Si l'on pouvait dire aujourd'hui que les contrevenants expriment l'intention de mettre fin à leur intervention !

Si, à l'heure où nous sommes réunis, on pouvait dire enfin : l'Allemagne, l'Italie, renoncent à leur entreprise, elles écoutent notre appel, elles sont disposées à suivre, dans quelques jours, notre exemple !Mais c'est le contraire qui se produit.

PIQUER D'HONNEUR LES GOUVERNEMENTS FASCISTES ?

Et alors qu'aucune des conditions auxquelles vous aviez subordonné cette politique n'est remplie, alors que tous les arguments que vous aviez invoqués en sa faveur ont été mis en défaut, vous vous obstinez dans cette politique et votre obstination, je le crois, loin de décourager, enhardit l'audace des interventionnistes. Vous espériez piquer d'honneur les gouvernements fascistes, conjurer la reconnaissance de la junta de Burgos. Pour nourrir cet espoir, il fallait, par un effet de volonté, oublier les buts de guerre de l'Allemagne, et de l'Italie.

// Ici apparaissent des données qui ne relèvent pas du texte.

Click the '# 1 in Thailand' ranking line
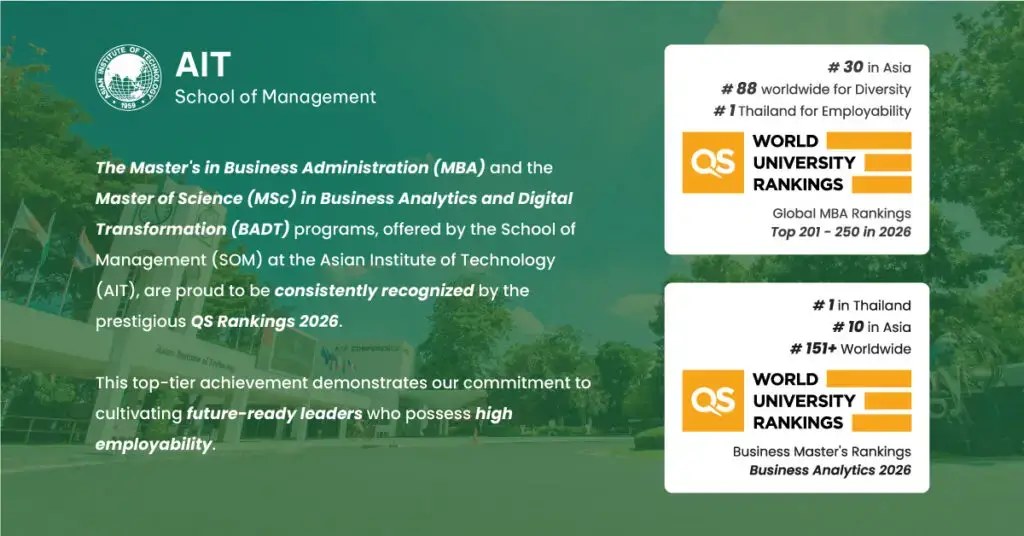 coord(861,305)
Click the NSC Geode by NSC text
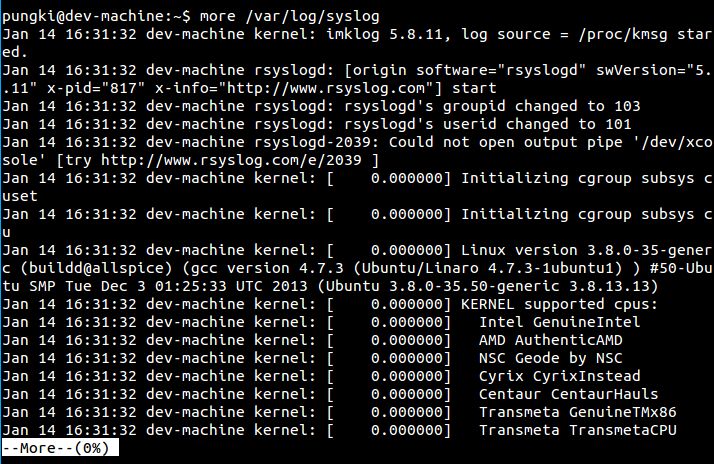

Mais enfin, vous avez consenti à oublier un moment tout cela.

La France n'a pas piqué d'honneur les gouvernements pour qui l'honneur réside dans la violation des traités.

(Applaudissements à l'extrême-gauche communiste.) La France n'a pas conjuré la reconnaissance de Franco par l'Allemagne et par l'Italie.

Et voici que, maintenant, c'est à vous que certains demandent d'imiter l'exemple d'Hitler et de Mussolini, et de reconnaître à votre tour le général factieux.

Mais ici, Messieurs, permettez moi de formuler une observation sur laquelle je crois qu'on ne saurait trop insister.

L'UNION SOVIETIQUE ET L'ACCORD DE « NON INTERVENTION »

II n'est pas vrai qu'il y ait eu, comme certains le prétendent, violation de l'accord de part et d'autre.

Pour parler net, il n'est pas vrai que l'accord ait été violé à la fois et de la même façon par l'Allemagne et l'Italie, et aussi par l'Union Soviétique (Interruptions à droite) et qu'entre ces puissances le rôle de la France soit de distribuer, en les dosant, les avertissements et les remontrances.

Je sais bien que la presse de droite de chez nous, en même temps d'ailleurs que la presse nazie de Berlin, a sommé le Gouvernement d'adresser une sorte d'admonestation au Gouvernement soviétique. Je sais aussi — et c'est plus grave — que, parlant aux Communes,

M. Eden a dit, l'autre jour, que la responsabilité du Gouvernement soviétique était au moins aussi lourdement engagée que celle du Gouvernement allemand.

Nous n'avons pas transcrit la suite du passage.